WORK TASK
Only the lines in the entries below from the line with "Task: Click the help icon next to Campaign" to the line with "You are a computer-use", both included, belong in the answer, transcribed exactly and without pictures.

(Stored items)
━━━

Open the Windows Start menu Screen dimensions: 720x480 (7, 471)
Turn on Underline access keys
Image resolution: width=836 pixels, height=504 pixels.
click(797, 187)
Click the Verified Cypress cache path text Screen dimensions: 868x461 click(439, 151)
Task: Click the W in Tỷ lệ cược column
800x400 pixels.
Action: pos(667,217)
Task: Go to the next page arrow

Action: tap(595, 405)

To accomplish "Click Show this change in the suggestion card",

━━━

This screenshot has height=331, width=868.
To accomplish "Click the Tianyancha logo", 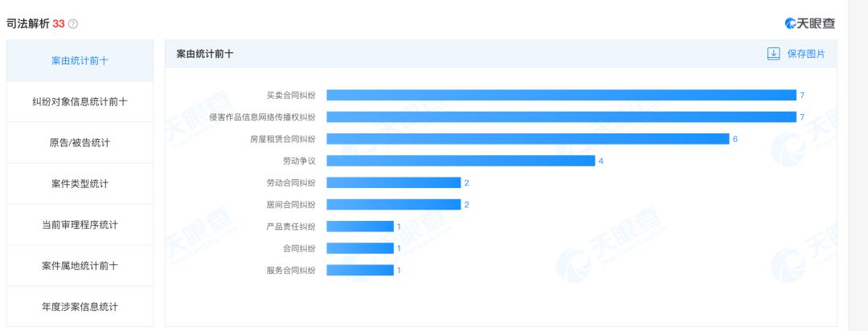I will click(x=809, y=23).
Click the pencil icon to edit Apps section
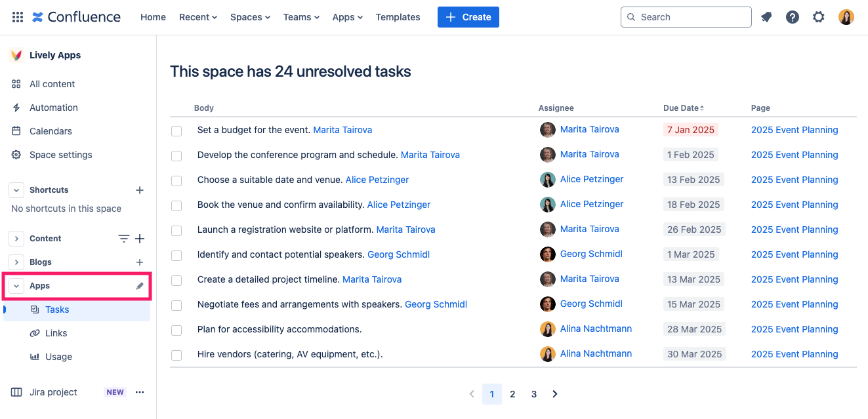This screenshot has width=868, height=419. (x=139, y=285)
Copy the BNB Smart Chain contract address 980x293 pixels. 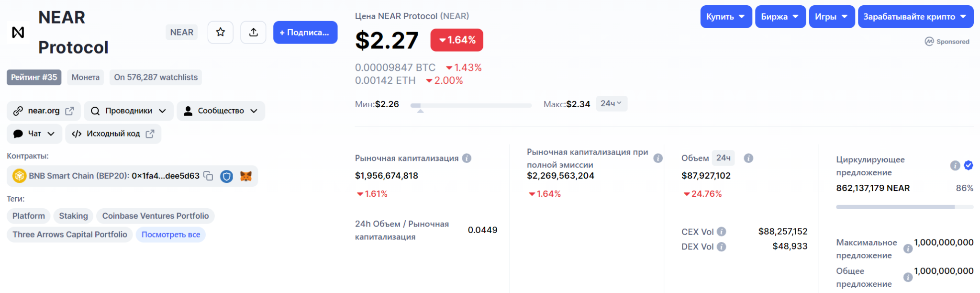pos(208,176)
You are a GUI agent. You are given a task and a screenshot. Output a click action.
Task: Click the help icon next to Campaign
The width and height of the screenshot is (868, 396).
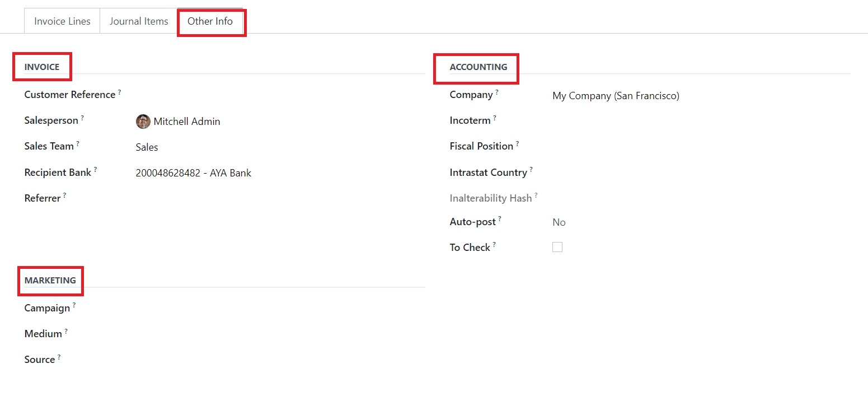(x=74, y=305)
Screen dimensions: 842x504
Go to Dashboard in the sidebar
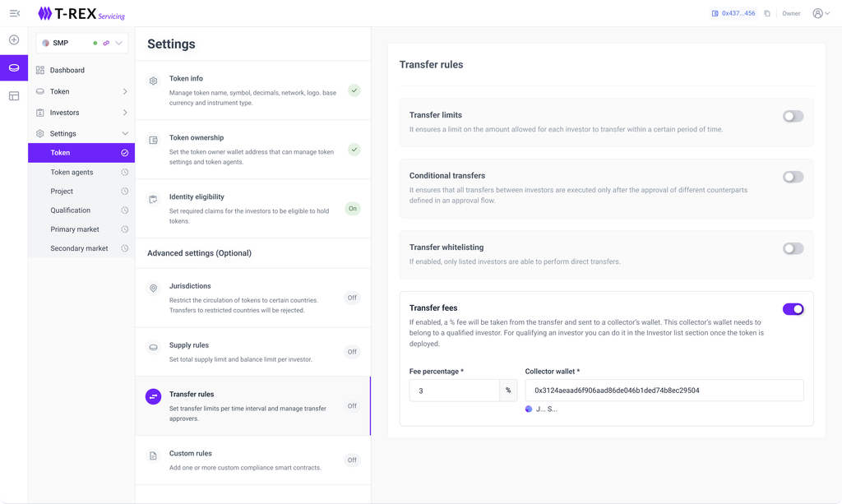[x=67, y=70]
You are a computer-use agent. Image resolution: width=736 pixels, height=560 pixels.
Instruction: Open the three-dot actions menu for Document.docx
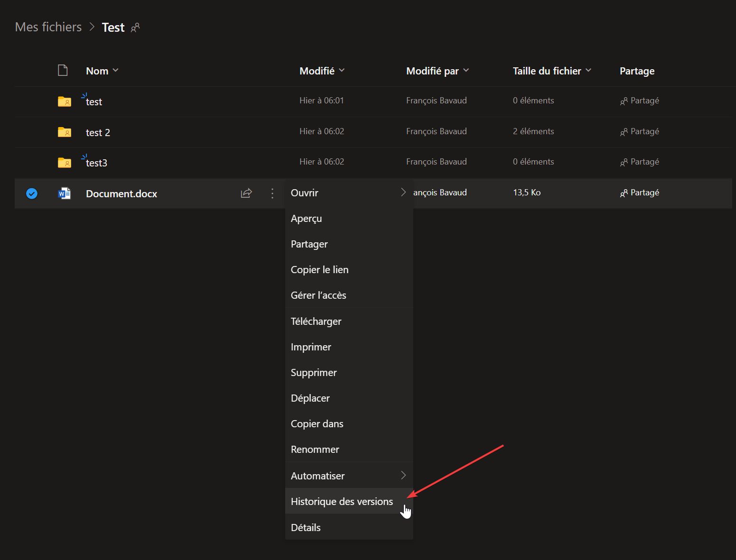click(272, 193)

━━━

EXERCISE RESULT
Task: Click the help icon next to Campaign
The width and height of the screenshot is (868, 396).
(x=74, y=305)
Screen dimensions: 842x504
Go to Dashboard in the sidebar
[x=67, y=70]
You are a computer-use agent. Image resolution: width=736 pixels, height=560 pixels.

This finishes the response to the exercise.